Standing as the culmination of a three-decade-long investigation into the properties of paint and perception, the works produced by Richter during the late 1980s and early 1990s represent the first major abstract achievements since those of Abstract Expressionism. Having initially expressed distaste for the metaphysical claims of his forebears, claiming to be fascinated purely by the “lie” of visual media, Richter’s attitude towards the sublime began to soften during the 1990s. “I am less antagonistic to ‘the holy,’ to the spiritual experience, these days,” he told Mark Rosenthal in 1998. “It is part of us and we need that quality” (G. Richter, quoted in M. Rosenthal, “Interview with Gerhard Richter,” in Mark Rothko, exh. cat., National Gallery of Art, Washington, D. C., 1998, p. 365). Inspired in part by his blossoming relationship with Sabine Moritz, the subject of his deeply reverential 1994 masterpiece Lesende (San Francisco Museum of Modern Art), Richter’s paintings of this period may be read as expressions of transcendental beauty. Marking the apotheosis of his signature squeegee technique, they revel in its chance effects: chaotic collisions of pigment, overwritten, erased, prised apart and covered over. Though figurative shadows lurk beneath their multi-layered surfaces, they are no longer so painfully plagued by the polemics of representation; rather, they rejoice in the liberated power of paint, relishing in its inherent complexities. At the same time, the artist maintains a level of distance from his predecessors: where Barnett Newman’s soaring flat planes asked Who’s Afraid of Red, Yellow and Blue?, Richter’s primary tones are swept into thick kinetic frenzies, almost televisual in their fractured distortions. It is an effect that draws the viewer in, only to deflect their gaze moments later. Rather than overpowering the onlooker, works such as Abstraktes Bild 809-2 cause us to stop dead in our tracks: to look closely, and to listen intently, for momentary glimpses of reality.

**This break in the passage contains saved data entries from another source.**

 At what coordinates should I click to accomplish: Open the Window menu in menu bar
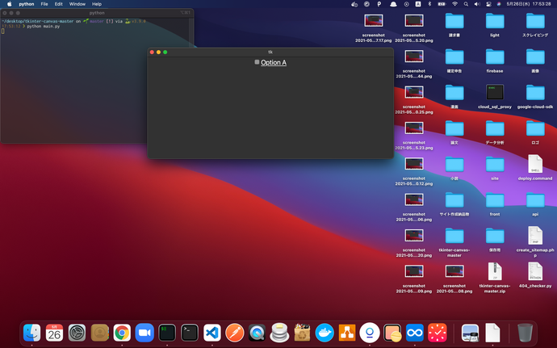77,4
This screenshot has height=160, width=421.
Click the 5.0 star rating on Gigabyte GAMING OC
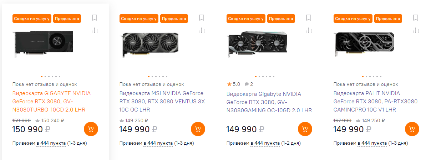234,84
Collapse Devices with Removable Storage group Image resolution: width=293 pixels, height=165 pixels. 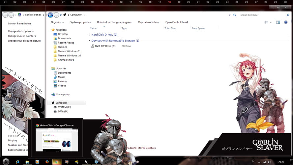90,41
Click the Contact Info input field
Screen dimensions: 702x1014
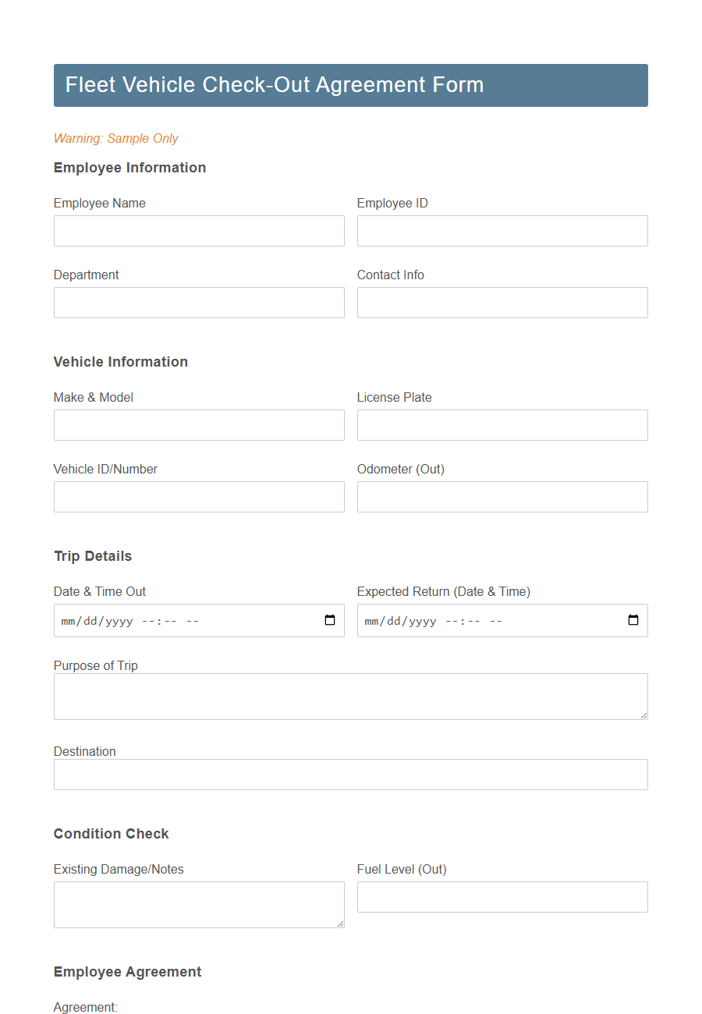click(502, 303)
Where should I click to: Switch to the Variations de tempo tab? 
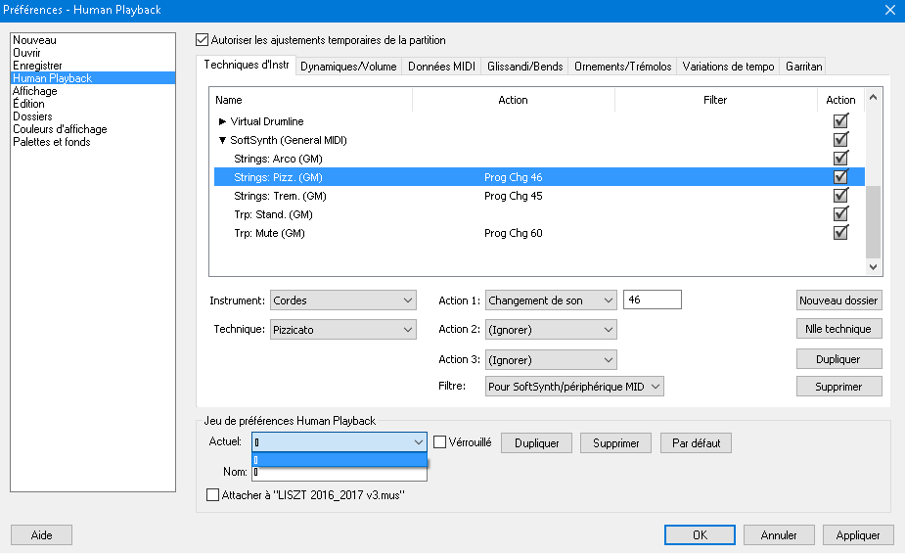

ABSTRACTION AND MUSIC: CLAPTON’S RICHTER
Richter has spoken on many occasions of his deeply-felt affinity with music. It is perhaps appropriate, then, that the present work should have spent the last fifteen years in the home of a musician–author of some of the greatest rock classics of the last half-century, and one of the finest blues guitarists of his generation. The liminal zone articulated by Richter’s paintings–the space between abstraction and representation–is one that, many would argue, has long been occupied by music. Like the Abstraktes Bilder–works riddled with imperceptible figurative traces–music similarly has the power to evoke known realities without ever fully defining them. Frequently listening to recordings whilst he worked, Richter claimed that he always saw his abstract paintings as “something musical.” “There’s a lot in the construction, in the structure, that reminds me of music,” he explained. “It seems so self-evident to me, but I couldn’t possibly explain it” (G. Richter, quoted in B. Buchloh, “Interview with Gerhard Richter,” in R. Nasgaard, Gerhard Richter: Paintings, exh. cat., Museum of Contemporary Art, Chicago, 1998, p. 28). Spanning Bach to Cage, his eclectic stimuli testify to his fascination with the condition–rather than the specific content–of music. He was particularly inspired by Cage’s understanding of the relationship between sound and silence, encapsulated in the composer’s dictum “I have nothing to say and I am saying it.” As Richter later recalled, “I have always thought that was a wonderful quote. It’s the best chance we have to be able to keep on going” (G. Richter, quoted in “Interview with Jan Thorn-Prikker,” in D. Elger and H-U. Obrist, eds., Gerhard Richter: Text, Writings, Interviews and Letters 1961-2007, London 2009, p. 478). In Abstraktes Bild 809-2, the artist builds layers of timbre and tonality that reverberate just beyond the threshold of hearing. Above the stone cold silence of the white ground, the rhythmic pull of the squeegee creates a powerful, resonant plane which, though fundamentally mute, harbors all the qualities of sound.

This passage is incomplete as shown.